The graph in this final animation seems more varied across the models and slightly wider, therefore likely to play up to three bells but mostly 2. Again the graph rises steeply across the time series from the bottom left to the top right.

Again there is a lot of data in this animation so the recording is over 10 mins.

Summary:

There has been a lot of information to record for this play test, but there are a couple of summary points that might be useful to raise. I have already raised a few questions in the passage of this post already, but these are some more general points.

  • This kind of animation plays the BellHouse in a particular way because of the left to right way that the colour changes across the sampler through time. So it makes a particular pattern of play, especially over several animations which set a pattern that can be listened for.
  • Because of the pattern of the blue and grey graphs, (blue below the grey), you can hear the blue graph often in the larger, lower toned bells, which are represented in the lower part of the sampling grid. The grey graph, because it normally is higher than the blue, generally plays smaller, higher toned bells.
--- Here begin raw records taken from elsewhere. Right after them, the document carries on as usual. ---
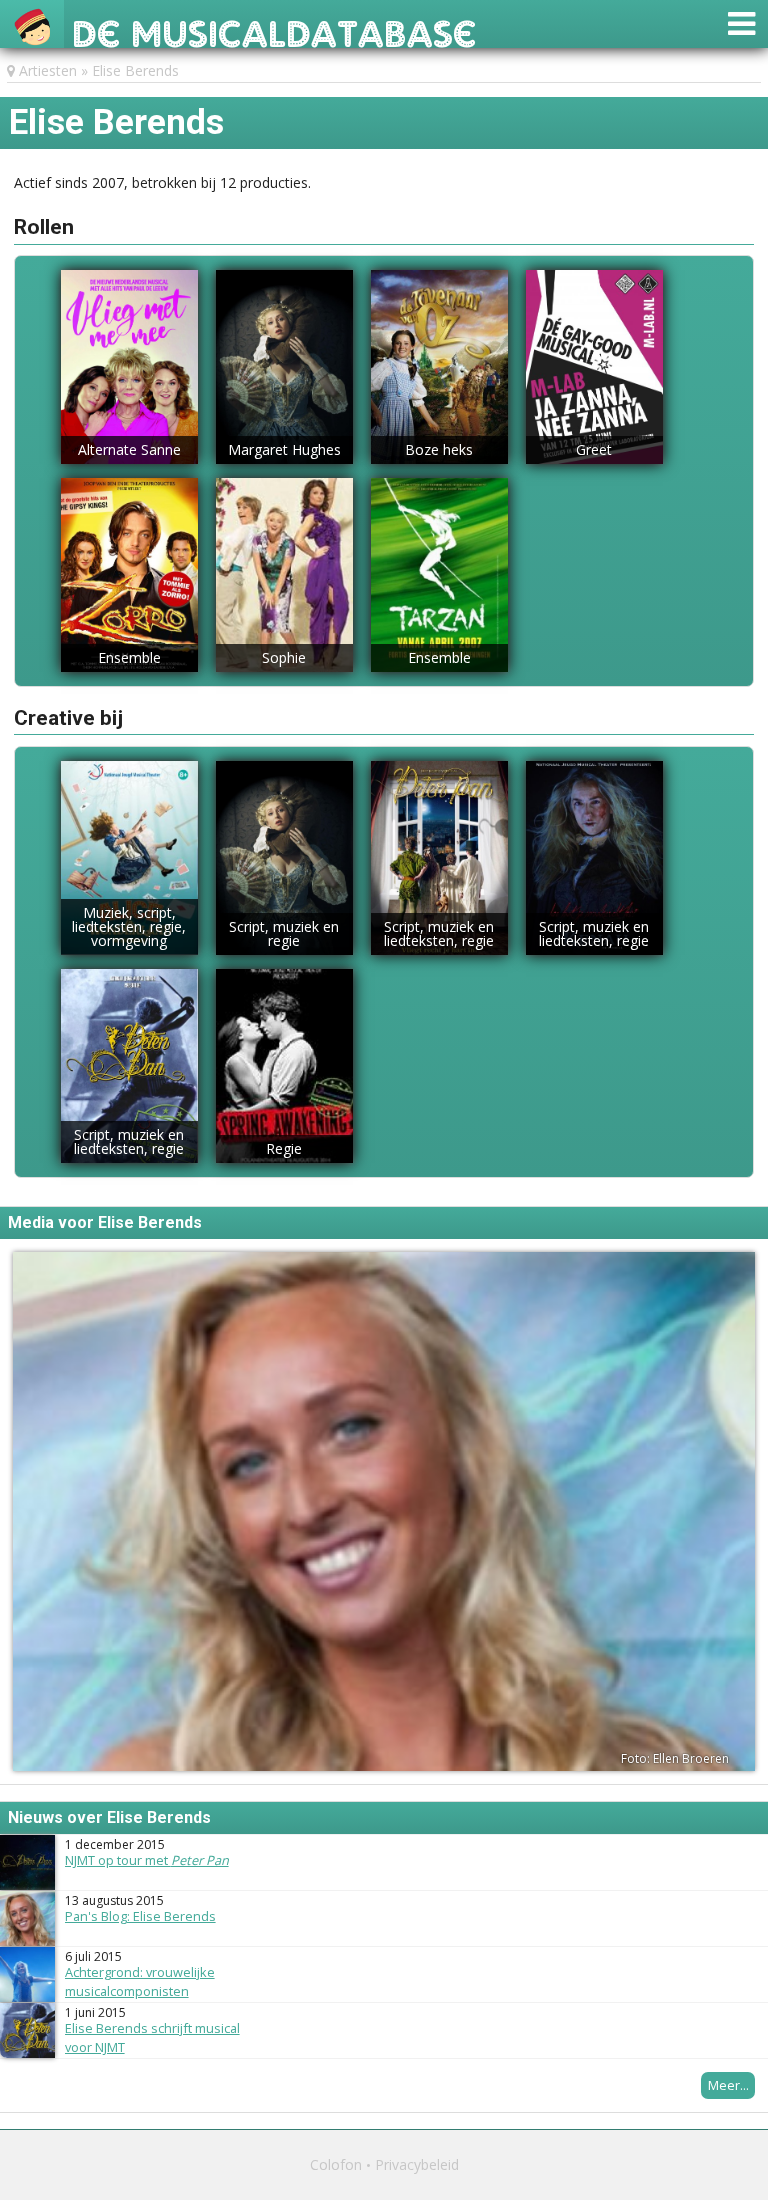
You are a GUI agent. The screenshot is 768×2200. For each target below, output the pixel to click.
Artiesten (48, 70)
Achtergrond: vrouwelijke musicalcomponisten (140, 1981)
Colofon (336, 2164)
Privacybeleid (417, 2164)
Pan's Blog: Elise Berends (140, 1916)
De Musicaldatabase (274, 28)
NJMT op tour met (147, 1860)
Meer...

3 thoughts on “ PREDICTIA – CLIMADJUST Playtesting ”

  1. Hi there Roop!
    Regarding the question you asked me about which data would be more useful to record for us, we think that the dataset 5, with the 0.5sec GIF would be the one to go (“BellHouse playing 5 Bias_Adjustment_for_tasmin_rcp85_GSOD_(annual_mean)_0.5 secs.gif Actions.mov. Sampling interval 2, Sampling threshold 1”)
    Just to put a little bit of context on the data, what we are showing are the minimum temperatures throughout the year in Barcelona, projected from now up until the end of the century. We run an ensemble of climate models for that period of time, and compute the minimum temperatures for each day of the year, and then average it for the year. We see that it has an upward trend, as the climate change effects in Barcelona has the effect of creating a warmer climate than the city already has. In short, Barcelona will get warmer in the future.
    The relevant question is how much warmer Barcelona will get. And that’s the key question we’re trying to answer with these data. We have selected a “business as usual” climate scenario: a scenario where we do not mitigate climate change at all, so trends in emissions continue going upwards throughout the XXI century. This is what climate scientists label as “RCP scenario 8.5”. RCP stands for “Representative Concentration Pathway”, or the future concentrations of greenhouse gas in our atmosphere. 8.5 refers to the amount of heat that the Earth retains due to the green house effect. Basically this scenario is usually taken by researchers as a worst-case scenario. For this, climate models provide the output we see on blue in the images.
    However, since Barcelona is a rather small location, these results have to be adjusted: the climate models outputs are valid for larger areas, but for specific locations they are usually biased. Meaning, they give systematically hotter or colder temperatures. So we adjusted the results using Climadjust, our tool, and the results are in black in the graphics. The minimum temperatures are hotter than previously thought. And so, the situation for Barcelona is worse than previously thought.
    I’ll keep thinking on how to better present this information to people outside the climate community, as it would be good to have some context on it!
    Best,
    Juanjo

    1. Hi Juanjo,
      Thank you so much for your comments, they help to explain what is going on in the graphs much more clearly to a non-scientist such as me (especially the abbreviations!). If it is ok. I might Copy & paste some of what you have said into the main body of the post to make your responses to the questions I asked, easier to see for those who may look through this quickly.
      Also one last question: When you mention the 8.5 figure, am I to understand this as a measurement in centigrade or a kind of abstract proportional measurement? If it is the former, that would be pretty scary, no?
      Best, Roop

      1. Hi Roop!

        Yep, you can copy&paste the comments as you wish 🙂

        As for the last question… Luckily 8.5 has nothing to do with the temperature increasing 8.5 C. This is a common misunderstanding (I personally think it was a mistake naming it like that, cause it calls misunderstanding). 8.5 refers to a parameter called “radiative forcing”, that measures the difference between the ammount of sunlight the atmosphere absorbes and the ammount of energy it releases back to space (which is a mix between the sunlight that is reflected, the energy produced by us and the Earth… all of it modulated by the green house effect in the atmosphere).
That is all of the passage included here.